EU and global partners reinforce efforts to reduce methane emissions across LNG value chain

The European Commission (EC), Japan, the United States (U.S.), the Republic of Korea and Australia have signed a joint statement which reinforces their efforts towards the reduction of methane emissions arising across the values chain of LNG, from production to consumption.

Courtesy of European Commission

The joint statement by EC and its global partners was signed on 18 July at the LNG Producer-Consumer conference, co-organised by Japan and the IEA’s Task Force on gas and clean fuels market monitoring and supply security (TFFS).

According to EC, this initiative builds on existing cooperation between the EU and other global leaders on methane abatement across the natural gas value chain.

The EU continues tackling methane emissions, spearheading the Global Methane Pledge and the Joint Declaration from Energy Importers and Exporters on Reducing Greenhouse Gas Emissions from Fossil Fuels alongside the U.S., while implementing the EU Methane Strategy at the EU level.

By signing the joint statement, the EC reaffirms its commitment to taking action on reducing methane emissions in the LNG supply chain on a number of fronts including through

  • continued collaboration with global partners as well as the IEA, the International Methane Emissions Observatory and the Greenhouse Gases Supply Chain Emissions MMRV international working group
  • the creation of a globally aligned methane emissions assessment framework for LNG projects
  • continuing to support international public-private coordination on GHG reduction in LNG, especially on methane, and to work with LNG producers and consumers globally.
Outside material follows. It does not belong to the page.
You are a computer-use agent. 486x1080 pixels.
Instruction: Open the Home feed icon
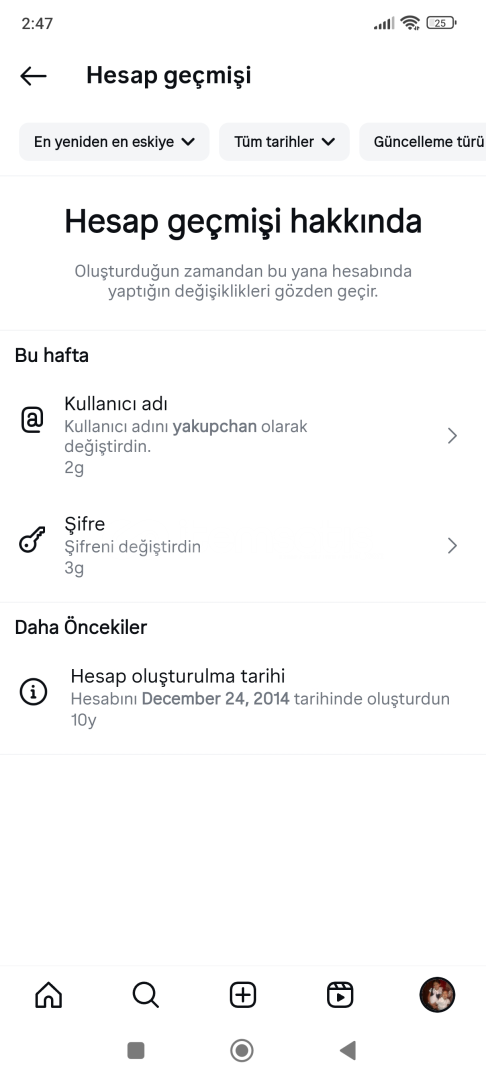(x=48, y=995)
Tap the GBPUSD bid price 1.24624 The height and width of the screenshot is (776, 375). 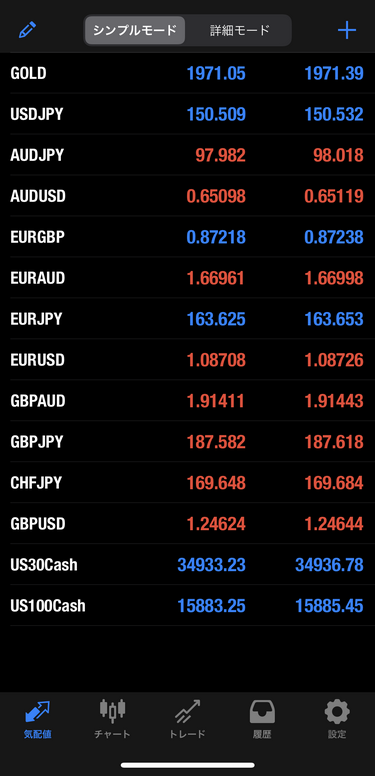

Reducing methane emissions, including in the energy sector is one of the priorities of the European Green Deal which aims to make Europe climate neutral by 2050. Furthermore, in the short to medium term, LNG imports from trusted global partners remain a key component of ensuring Europe’s energy security under the REPowerEU plan. In this policy context, reducing the methane emissions associated with the natural gas value chain is a priority of the EU’s energy and climate objectives.